REQUIREMENT
Which lines run from the one containing "Brigitte Bardot (301, 722)" to the end of the entries? Quote them exactly, and nothing else.

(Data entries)
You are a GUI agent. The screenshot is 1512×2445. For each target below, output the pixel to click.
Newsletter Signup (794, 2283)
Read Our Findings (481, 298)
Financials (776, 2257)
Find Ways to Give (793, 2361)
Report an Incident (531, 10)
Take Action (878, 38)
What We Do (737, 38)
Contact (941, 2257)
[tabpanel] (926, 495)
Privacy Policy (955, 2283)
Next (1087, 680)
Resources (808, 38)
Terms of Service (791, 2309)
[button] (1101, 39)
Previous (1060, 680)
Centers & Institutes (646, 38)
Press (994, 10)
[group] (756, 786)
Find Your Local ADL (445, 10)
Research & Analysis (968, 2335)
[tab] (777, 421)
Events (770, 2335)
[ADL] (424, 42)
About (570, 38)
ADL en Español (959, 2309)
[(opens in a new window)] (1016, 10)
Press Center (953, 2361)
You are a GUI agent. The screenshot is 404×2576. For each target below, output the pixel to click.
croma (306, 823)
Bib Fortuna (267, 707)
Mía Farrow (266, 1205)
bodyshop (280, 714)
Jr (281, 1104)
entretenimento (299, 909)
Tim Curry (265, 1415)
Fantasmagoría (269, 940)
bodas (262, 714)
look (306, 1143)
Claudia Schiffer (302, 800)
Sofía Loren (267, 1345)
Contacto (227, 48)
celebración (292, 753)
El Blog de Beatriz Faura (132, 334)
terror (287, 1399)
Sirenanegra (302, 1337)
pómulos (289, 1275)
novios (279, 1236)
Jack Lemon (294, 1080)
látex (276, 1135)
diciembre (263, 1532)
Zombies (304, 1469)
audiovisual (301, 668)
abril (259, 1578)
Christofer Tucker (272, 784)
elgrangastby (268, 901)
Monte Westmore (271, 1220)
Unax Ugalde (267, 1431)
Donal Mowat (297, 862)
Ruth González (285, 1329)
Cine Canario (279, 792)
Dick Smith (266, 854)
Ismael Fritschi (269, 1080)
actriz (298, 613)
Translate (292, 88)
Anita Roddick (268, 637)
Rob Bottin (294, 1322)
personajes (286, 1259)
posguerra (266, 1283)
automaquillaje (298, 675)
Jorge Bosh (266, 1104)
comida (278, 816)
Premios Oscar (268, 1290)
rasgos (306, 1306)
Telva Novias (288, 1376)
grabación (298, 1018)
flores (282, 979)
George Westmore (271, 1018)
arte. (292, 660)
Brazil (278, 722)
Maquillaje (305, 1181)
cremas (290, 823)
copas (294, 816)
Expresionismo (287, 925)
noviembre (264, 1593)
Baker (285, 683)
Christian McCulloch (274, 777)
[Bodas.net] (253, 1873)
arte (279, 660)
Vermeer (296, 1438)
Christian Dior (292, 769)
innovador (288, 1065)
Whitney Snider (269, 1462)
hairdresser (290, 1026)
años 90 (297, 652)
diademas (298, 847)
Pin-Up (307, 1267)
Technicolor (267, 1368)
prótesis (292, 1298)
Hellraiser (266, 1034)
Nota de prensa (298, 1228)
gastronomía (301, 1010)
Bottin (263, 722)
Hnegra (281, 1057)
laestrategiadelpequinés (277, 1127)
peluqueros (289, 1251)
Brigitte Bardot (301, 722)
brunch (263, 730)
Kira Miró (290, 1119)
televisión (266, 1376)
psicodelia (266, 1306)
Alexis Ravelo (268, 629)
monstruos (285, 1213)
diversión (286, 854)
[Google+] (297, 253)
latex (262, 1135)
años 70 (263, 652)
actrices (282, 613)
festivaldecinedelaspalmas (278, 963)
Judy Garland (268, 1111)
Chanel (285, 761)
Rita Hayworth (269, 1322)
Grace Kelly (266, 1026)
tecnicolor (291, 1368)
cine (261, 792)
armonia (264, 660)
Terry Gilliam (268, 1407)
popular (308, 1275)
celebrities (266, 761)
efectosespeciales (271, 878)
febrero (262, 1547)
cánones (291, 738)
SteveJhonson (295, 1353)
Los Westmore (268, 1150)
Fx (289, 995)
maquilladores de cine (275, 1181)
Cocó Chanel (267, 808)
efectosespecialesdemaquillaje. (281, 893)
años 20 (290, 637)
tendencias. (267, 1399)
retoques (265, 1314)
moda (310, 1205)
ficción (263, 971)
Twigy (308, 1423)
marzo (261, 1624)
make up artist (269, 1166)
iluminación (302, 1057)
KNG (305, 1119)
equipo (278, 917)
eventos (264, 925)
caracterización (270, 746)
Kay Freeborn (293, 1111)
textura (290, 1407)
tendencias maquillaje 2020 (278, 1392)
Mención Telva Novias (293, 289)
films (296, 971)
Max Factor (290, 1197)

WRITTEN RESPONSE
Brigitte Bardot (301, 722)
brunch (263, 730)
Kira Miró (290, 1119)
televisión (266, 1376)
psicodelia (266, 1306)
Alexis Ravelo (268, 629)
monstruos (285, 1213)
diversión (286, 854)
[Google+] (297, 253)
latex (262, 1135)
años 70 (263, 652)
actrices (282, 613)
festivaldecinedelaspalmas (278, 963)
Judy Garland (268, 1111)
Chanel (285, 761)
Rita Hayworth (269, 1322)
Grace Kelly (266, 1026)
tecnicolor (291, 1368)
cine (261, 792)
armonia (264, 660)
Terry Gilliam (268, 1407)
popular (308, 1275)
celebrities (266, 761)
efectosespeciales (271, 878)
febrero (262, 1547)
cánones (291, 738)
SteveJhonson (295, 1353)
Los Westmore (268, 1150)
Fx (289, 995)
maquilladores de cine (275, 1181)
Cocó Chanel (267, 808)
efectosespecialesdemaquillaje. (281, 893)
años 20 (290, 637)
tendencias. (267, 1399)
retoques (265, 1314)
moda (310, 1205)
ficción (263, 971)
Twigy (308, 1423)
marzo (261, 1624)
make up artist (269, 1166)
iluminación (302, 1057)
KNG (305, 1119)
equipo (278, 917)
eventos (264, 925)
caracterización (270, 746)
Kay Freeborn (293, 1111)
textura (290, 1407)
tendencias maquillaje 2020 (278, 1392)
Mención Telva Novias (293, 289)
films (296, 971)
Max Factor (290, 1197)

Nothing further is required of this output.